• Exercise objective:
Using the backstage pass transcript, answer the following:
(a) What color is the speaker's pass, according to the person on the stool?
(b) What color is the pass required to get through the door?
(c) In the show business story, whom does the guy at the back claim never to have heard of?

• Page extract:
━━━━━━━━━━━━━━━━━━━━━━━━━━━━━━
It's practically your route.
And my blood is on the floor back there.
And I, you know...
believe you me, if these walls could talk, type of thing.
And then suddenly, between me and a door that normally has a friendly face sitting at the door, like, hey, man, how's it going?
Here, there's a strange person who...
This is not their place.
They look really uncomfortable, fish out of water.
And they're sitting on the magic stool.
And I go, hey, man, I'm just here to see that.
And they're like, well, your pass is blue.
And the pass that gets you through this door is pink.
And I'm like, yeah, well, that was just a thing.
It must have been a mistake.
And if he's not heard it a thousand times, somebody has told him that he's heard it a thousand times.
And then I'm there.
And he knows.
His job, remember earlier we told you to just keep saying no?
That's your job.
You will succeed at your job if you keep saying no in the enforcement of the thing that you're here to enforce.
And there are thousands of show business stories where, where somebody like that stops Ray Charles at the back of some places.
Like that's not the right pass.
And Ray Charles is like, I'm Ray Charles.
And the guy's like, never heard of him.
Um, he's not on the list.
Like that happens a lot.
Yeah.
And, and, and because they hire these people specifically because they couldn't pick Lizzo out of a crowd, right?
They're just, these are just people that they, that they pulled from a soup kitchen.
Yeah.
But I am... You can borrow some burnouts from the film war.
You know, like, hey, come on, 50 bucks.
I am constitutionally really bad at navigating those moments.
And I work at it so hard.
And I still cannot accept... And what happens is, I go, this band...
who's coming through town that invited me to the show, gave me a fucking pink badge.
I'm sorry.
They gave me a blue badge and they know that a pink badge is what was required to get through this door.
And so they kept me in blue badge land and fuck that.
Yeah.
But there's nothing I can do.
I can text them five minutes before they go on stage and go, why the fuck isn't my pass right?
Can't do that.
I can.
Because if you're contacting, if you know their management, that's one thing.
Well, if you're texting the drummer when they're about to go out, that's not very cool.
If you're texting their road manager.
five minutes before they go on the road that's not what he's worried about he's not worried about you yeah right there's nobody in it's not like you're there it's not like you're there it's not like you're um the whatever that guy from atlantic records it's not like you're gonna show up you're not herb albert you're not gonna like show up with a contract or something you're not the person where they're like you know oh there's someone that's somebody gonna be here tonight and they're gonna sign us up for you know you're you're it's nice to have you there you're a pal but you're not like essential to the process
Even those guys, you know, I don't think five minutes before, but, but, but what happened, what, what had happened was what had happened was what happens to me internally is that,
You know, I don't really feel slighted that much in the world, but that's that thing.
━━━━━━━━━━━━━━━━━━━━━━━━━━━━━━
[Data items]
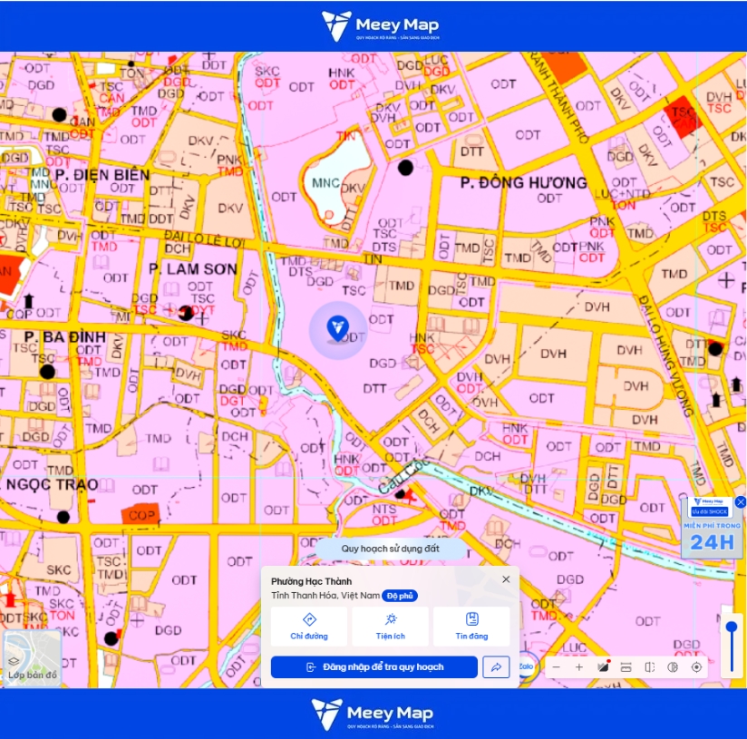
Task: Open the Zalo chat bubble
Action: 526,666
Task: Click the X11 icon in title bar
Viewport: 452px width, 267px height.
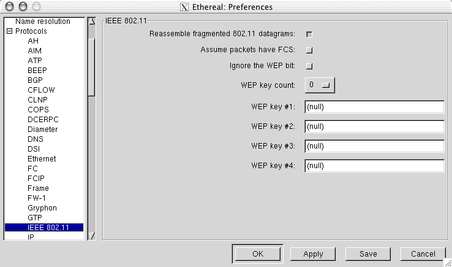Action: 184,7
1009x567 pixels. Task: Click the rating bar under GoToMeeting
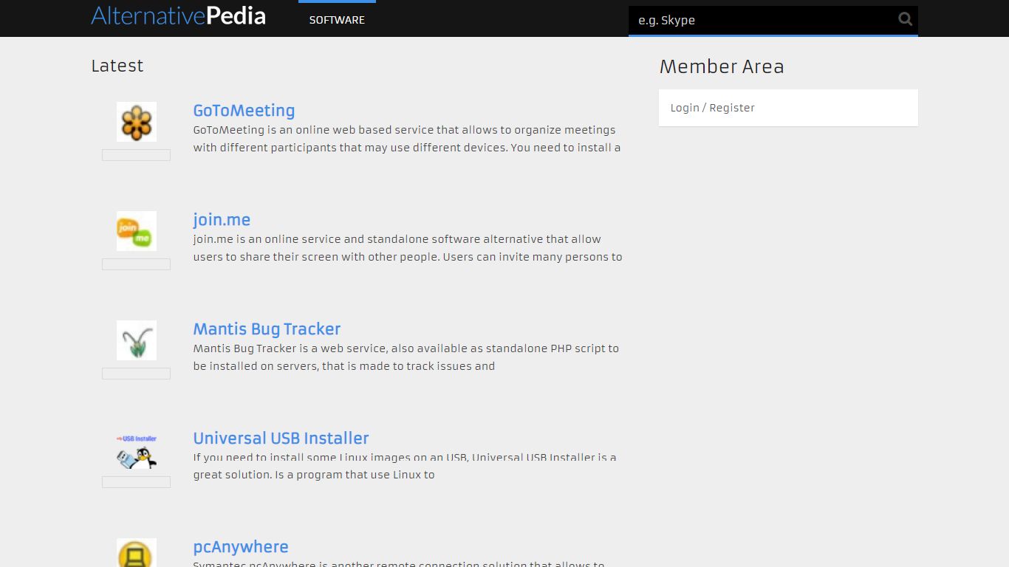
━━━━━━━━━━━━━━━━━━━━━━━━━━━━━━
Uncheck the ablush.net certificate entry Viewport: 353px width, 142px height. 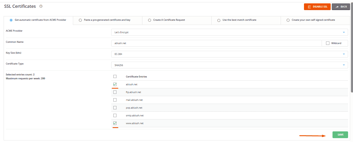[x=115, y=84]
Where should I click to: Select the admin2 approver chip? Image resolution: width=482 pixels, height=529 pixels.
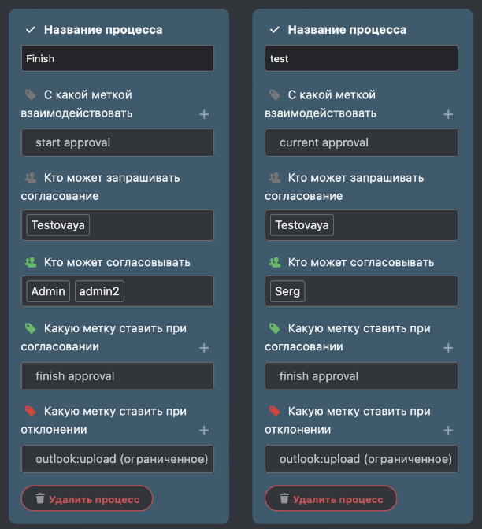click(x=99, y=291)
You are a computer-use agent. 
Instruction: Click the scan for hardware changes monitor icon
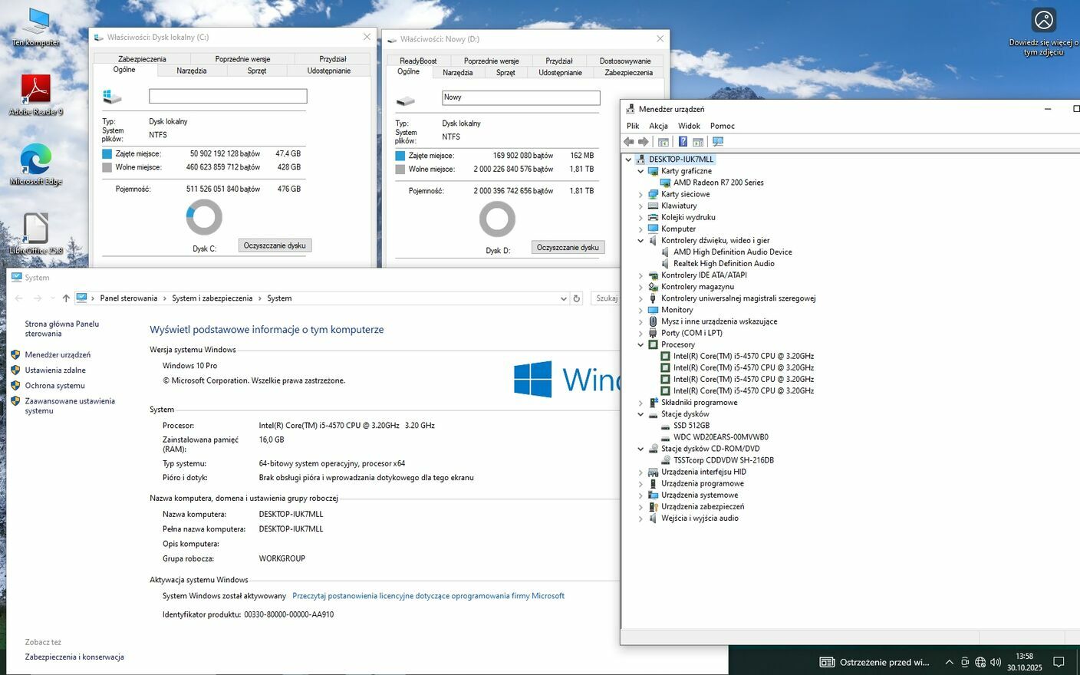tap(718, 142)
━━━━━━━━━━━━━━━━━━━━━━━━━━━━━━
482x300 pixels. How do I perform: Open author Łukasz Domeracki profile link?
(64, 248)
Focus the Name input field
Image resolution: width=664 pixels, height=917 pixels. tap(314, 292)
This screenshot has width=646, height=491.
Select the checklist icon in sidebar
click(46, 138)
━━━━━━━━━━━━━━━━━━━━━━━━━━━━━━
• Complete response:
(a) Blue
(b) Pink
(c) Ray Charles